# Waffles is here!!!



## BillieJeAn (Oct 7, 2011)

she's already eaten some ground turkey and eggs. She even walked up on my hand when I set it down in there. She's totally relaxed and doesn't seem nervous. She hasn't hidden all day! Just basking at the moment. I have a ton of pictures ^_^


----------



## Jeremyxb12 (Oct 7, 2011)

congrats! haha im still waiting for my tegu


----------



## BillieJeAn (Oct 7, 2011)

when does yours arrive?


----------



## spark678 (Oct 7, 2011)

congrats! post pics! wish mine was calm like yours.


----------



## BillieJeAn (Oct 7, 2011)

spark678 said:


> congrats! post pics! wish mine was calm like yours.
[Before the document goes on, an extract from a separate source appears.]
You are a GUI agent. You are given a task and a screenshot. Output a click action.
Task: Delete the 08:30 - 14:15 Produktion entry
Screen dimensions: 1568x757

im getting ready to post some!! 
I was so surprised to how calm she is. SO FRIENDLY i love it [attachment=3347][attachment=3348][attachment=3349][attachment=3350][attachment=3351]


----------



## Steven. (Oct 7, 2011)

Wow she's really small... I love the colors on baby reds... Hope prime gets some red in him...


----------



## BillieJeAn (Oct 7, 2011)

Is she? She's about 11 inches (I'll measure tomorrow) but I've never been around a young tegu. This is my first time. 
She has really nice colors. A lot of bright reds on her underside. Very pretty


----------



## BillieJeAn (Oct 8, 2011)

i measured her today, 11 inches. then i emailed to see when she was born, he said July. so is she a decent size for 4 months old? 
She looks so much younger than that to me


----------



## james.w (Oct 8, 2011)

July would make her only 3 months old. Size sounds good.


----------



## BillieJeAn (Oct 8, 2011)

:blush:thats what i meant, just pressed the wrong key *oopsie*
thanks


----------



## Strange_Evil (Oct 8, 2011)

Congrats on the new tegu, beautiful lizard.


----------



## jondancer (Oct 8, 2011)

james.w said:


> July would make her only 3 months old. Size sounds good.



My blue is 4 months and about as big around as a 12oz can of soda pop. He grows fast but I feed him daily


----------



## BillieJeAn (Oct 9, 2011)

jondancer said:


> james.w said:
> 
> 
> > July would make her only 3 months old. Size sounds good.
> ...



Wow, I thought she might be a bit small, but who knows, she could grow a ton over the next month. She's only been here two days amd she's already eating like a beast!


----------



## fastforward (Oct 9, 2011)

Congratulations on your new friend! She's super cute!


----------



## BillieJeAn (Oct 9, 2011)

thank you


----------



## BillieJeAn (Oct 16, 2011)

had fun with waffles today. more pictures
and in the one with her on my tummy, my pants arent unzipped they are broken!!


----------



## HPIZZLE (Oct 16, 2011)

looks like shes grown alot fromt the pic of her on the slate.
i like your hair


----------



## Sirhc401 (Oct 16, 2011)

Hehe... Waffles.. Such an amusing name


----------



## BillieJeAn (Oct 16, 2011)

haha thank you  @HPIZZLE 

@Sirhc401, i was eating waffles when she got here, and it suits her, shes sweet. haha


----------



## BillieJeAn (Oct 17, 2011)

waffles has grown three inches!! she is now 14 inches, and only nine days ago she was 11 inches.


----------